Under Ohio law, where tangible personal property is delivered into Ohio, the situs of the sale is the place where the property is finally received “after all transportation has completed.” The passage of title is irrelevant to the sourcing of the sale. This statement of law raises several unanswered questions. For example, when is the property finally received? At what point in the process of delivery is all transportation completed? Recent administrative rulings from the Department and the recent Greenscapes Home and Garden Products, Inc. decision from the Ohio Board of Tax Appeals (the “BTA”) do not give clear answers to these questions.
Consider the following simple fact pattern. Company A is a wholesaler of shoes located outside Ohio. Company B has a distribution center located in Ohio and retail stores across the United States, including Ohio. Company A sells shoes to Company B and delivers the shoes to Company B’s distribution center in Ohio. Company B breaks down the pallets of shoes, repackages them for delivery and then ships the shoes for sale at retail to its stores in Ohio and elsewhere. What dollar value of the wholesale sales by Company A is subject to the CAT?

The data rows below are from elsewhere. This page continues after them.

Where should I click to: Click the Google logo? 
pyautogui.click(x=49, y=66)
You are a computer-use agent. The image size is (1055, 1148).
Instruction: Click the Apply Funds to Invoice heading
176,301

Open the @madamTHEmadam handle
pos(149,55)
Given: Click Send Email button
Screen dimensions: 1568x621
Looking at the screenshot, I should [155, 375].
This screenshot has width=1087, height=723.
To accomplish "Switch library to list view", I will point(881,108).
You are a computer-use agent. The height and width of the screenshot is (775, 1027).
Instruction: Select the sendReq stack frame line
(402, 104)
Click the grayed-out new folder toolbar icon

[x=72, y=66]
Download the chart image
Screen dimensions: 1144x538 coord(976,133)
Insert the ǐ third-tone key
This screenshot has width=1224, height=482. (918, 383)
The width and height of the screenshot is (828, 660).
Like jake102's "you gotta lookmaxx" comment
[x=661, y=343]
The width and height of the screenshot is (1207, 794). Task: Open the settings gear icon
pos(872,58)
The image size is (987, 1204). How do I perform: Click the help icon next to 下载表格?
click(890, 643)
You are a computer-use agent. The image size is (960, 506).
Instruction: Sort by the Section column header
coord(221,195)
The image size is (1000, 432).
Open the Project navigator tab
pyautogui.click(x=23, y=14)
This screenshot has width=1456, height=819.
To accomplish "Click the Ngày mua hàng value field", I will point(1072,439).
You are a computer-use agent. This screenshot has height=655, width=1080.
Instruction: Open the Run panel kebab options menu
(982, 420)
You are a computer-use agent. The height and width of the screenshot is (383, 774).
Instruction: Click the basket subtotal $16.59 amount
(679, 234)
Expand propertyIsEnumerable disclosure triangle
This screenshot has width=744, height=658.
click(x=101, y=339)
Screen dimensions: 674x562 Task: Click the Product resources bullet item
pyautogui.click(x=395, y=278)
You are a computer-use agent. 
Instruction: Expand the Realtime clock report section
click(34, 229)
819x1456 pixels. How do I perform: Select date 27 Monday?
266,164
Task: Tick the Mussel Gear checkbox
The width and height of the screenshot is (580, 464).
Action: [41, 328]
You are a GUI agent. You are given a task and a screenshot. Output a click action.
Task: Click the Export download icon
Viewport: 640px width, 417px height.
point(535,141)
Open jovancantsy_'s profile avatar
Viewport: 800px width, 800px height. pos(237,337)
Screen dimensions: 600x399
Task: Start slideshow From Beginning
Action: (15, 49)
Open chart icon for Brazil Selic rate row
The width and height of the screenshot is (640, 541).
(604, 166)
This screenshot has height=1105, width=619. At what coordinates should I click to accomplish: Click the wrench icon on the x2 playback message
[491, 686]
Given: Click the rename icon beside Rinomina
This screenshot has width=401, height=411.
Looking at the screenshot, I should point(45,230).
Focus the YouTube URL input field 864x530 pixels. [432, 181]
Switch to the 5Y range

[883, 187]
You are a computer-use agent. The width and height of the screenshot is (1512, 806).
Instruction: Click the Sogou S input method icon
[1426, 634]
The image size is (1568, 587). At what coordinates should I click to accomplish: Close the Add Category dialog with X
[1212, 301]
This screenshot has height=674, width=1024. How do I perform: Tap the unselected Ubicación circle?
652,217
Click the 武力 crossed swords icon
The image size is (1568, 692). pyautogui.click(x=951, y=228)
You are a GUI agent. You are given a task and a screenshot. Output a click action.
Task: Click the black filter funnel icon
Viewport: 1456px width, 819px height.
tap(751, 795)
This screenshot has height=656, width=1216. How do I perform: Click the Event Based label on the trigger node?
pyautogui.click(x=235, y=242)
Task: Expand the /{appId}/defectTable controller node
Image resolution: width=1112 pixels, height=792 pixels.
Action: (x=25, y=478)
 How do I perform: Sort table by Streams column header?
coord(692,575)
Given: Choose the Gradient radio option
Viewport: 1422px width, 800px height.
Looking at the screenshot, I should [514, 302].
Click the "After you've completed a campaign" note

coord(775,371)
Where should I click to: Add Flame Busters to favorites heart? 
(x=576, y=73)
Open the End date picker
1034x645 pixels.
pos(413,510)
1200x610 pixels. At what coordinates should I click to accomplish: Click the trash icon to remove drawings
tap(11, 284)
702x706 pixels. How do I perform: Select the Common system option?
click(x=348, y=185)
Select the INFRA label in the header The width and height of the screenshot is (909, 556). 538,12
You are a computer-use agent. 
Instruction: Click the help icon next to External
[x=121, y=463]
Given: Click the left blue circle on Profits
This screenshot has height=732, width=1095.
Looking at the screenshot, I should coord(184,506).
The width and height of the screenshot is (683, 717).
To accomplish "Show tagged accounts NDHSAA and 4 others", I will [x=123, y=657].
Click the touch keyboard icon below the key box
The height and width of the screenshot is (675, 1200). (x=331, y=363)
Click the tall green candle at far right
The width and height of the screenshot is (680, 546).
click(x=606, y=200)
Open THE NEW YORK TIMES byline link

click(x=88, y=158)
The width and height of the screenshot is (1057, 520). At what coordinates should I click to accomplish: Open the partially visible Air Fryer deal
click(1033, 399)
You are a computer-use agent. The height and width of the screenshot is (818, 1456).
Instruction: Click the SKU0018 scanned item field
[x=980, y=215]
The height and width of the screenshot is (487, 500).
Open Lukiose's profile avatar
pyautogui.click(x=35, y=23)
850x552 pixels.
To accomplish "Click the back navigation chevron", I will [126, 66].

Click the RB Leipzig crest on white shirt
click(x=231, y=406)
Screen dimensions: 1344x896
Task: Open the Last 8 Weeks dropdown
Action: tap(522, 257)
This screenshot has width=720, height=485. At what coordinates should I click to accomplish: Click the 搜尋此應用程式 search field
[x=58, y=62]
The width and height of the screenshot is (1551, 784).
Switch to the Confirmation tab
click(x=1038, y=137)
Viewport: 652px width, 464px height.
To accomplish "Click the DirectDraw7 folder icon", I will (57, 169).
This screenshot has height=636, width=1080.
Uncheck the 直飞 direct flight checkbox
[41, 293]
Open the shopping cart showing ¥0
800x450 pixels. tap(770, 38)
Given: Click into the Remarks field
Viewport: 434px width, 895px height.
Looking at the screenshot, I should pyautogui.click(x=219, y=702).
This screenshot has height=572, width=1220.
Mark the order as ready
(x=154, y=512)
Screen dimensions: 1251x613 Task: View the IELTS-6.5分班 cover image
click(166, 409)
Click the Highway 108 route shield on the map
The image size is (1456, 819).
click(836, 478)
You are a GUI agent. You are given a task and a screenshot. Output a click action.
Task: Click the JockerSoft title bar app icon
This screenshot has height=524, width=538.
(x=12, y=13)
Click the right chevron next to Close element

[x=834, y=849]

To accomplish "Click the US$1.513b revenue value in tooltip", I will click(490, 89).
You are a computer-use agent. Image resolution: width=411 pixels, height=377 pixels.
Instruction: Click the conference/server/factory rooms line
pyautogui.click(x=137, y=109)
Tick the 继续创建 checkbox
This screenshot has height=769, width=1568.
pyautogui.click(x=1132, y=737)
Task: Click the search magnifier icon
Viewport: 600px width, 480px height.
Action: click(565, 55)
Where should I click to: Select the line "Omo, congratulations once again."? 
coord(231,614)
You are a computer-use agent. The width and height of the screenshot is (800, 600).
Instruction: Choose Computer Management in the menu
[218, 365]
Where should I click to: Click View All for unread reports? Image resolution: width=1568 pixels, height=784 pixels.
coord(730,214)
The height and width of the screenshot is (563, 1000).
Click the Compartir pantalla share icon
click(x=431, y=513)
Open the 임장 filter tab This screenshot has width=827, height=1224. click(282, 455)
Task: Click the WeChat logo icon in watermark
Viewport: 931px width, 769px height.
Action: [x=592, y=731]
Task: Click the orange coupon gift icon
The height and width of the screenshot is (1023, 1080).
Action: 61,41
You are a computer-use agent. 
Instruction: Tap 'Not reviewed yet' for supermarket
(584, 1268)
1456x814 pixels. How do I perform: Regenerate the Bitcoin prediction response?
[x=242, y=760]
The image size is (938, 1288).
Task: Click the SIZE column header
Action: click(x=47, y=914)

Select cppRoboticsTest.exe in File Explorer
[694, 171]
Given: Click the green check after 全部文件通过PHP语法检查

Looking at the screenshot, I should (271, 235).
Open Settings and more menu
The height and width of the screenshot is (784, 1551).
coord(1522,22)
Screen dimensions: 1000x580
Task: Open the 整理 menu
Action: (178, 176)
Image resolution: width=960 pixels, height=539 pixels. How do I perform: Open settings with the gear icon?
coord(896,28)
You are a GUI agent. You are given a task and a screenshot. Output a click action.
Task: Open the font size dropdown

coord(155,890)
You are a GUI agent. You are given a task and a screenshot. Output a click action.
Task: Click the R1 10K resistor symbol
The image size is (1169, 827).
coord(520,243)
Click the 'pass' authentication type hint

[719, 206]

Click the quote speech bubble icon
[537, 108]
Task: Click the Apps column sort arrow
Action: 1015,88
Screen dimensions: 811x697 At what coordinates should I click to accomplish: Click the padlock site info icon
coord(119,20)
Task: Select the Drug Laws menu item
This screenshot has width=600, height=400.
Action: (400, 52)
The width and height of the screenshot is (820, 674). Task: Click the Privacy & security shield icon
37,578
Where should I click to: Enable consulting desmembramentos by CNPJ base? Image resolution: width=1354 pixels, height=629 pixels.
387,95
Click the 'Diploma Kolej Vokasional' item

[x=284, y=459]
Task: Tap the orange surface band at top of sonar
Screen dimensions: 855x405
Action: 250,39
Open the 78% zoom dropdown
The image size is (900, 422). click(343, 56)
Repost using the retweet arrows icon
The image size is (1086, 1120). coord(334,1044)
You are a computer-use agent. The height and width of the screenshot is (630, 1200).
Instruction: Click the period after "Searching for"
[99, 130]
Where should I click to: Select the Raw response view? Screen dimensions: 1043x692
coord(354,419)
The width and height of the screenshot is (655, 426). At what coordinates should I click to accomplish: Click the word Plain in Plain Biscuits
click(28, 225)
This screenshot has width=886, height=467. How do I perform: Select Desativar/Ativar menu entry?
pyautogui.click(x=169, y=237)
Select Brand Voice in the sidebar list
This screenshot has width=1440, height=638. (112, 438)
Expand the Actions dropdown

The threshold question is whether the actions of Company B at the distribution center result in 100% of the wholesale sales being subject to tax. At this time, the answer to this question appears to be “no”. In a 2016 administrative ruling issued to a printer of advertising inserts, the Department concluded that taking possession, making changes to, and repackaging property in a fulfillment center did not result in final delivery to the purchaser. The Department stated that the fulfillment center was merely an intermediate point in the delivery process.
The next step is to determine what percentage of Company A’s wholesale sales are sourced to Ohio. We know that not all of the shoes are sold at retail in Ohio. Company B ships the shoes to stores all over the United States for retail sale. The taxpayer in Greenscapes made this exact argument. However, the BTA rejected this argument noting that the taxpayer failed to provide any evidence of ultimate delivery. Recently, in a 2017 administrative ruling, the Department acknowledged that property shipped to a distribution center in Ohio and subsequently delivered outside the state would not be sourced to Ohio. Despite this apparent concession, the Department rejected the wholesaler’s supporting evidence comparing the percentage of its customer’s Ohio retail stores to all of its retail locations.
Although the CAT has been around for over a decade, many important questions remain regarding the proper sourcing of sales.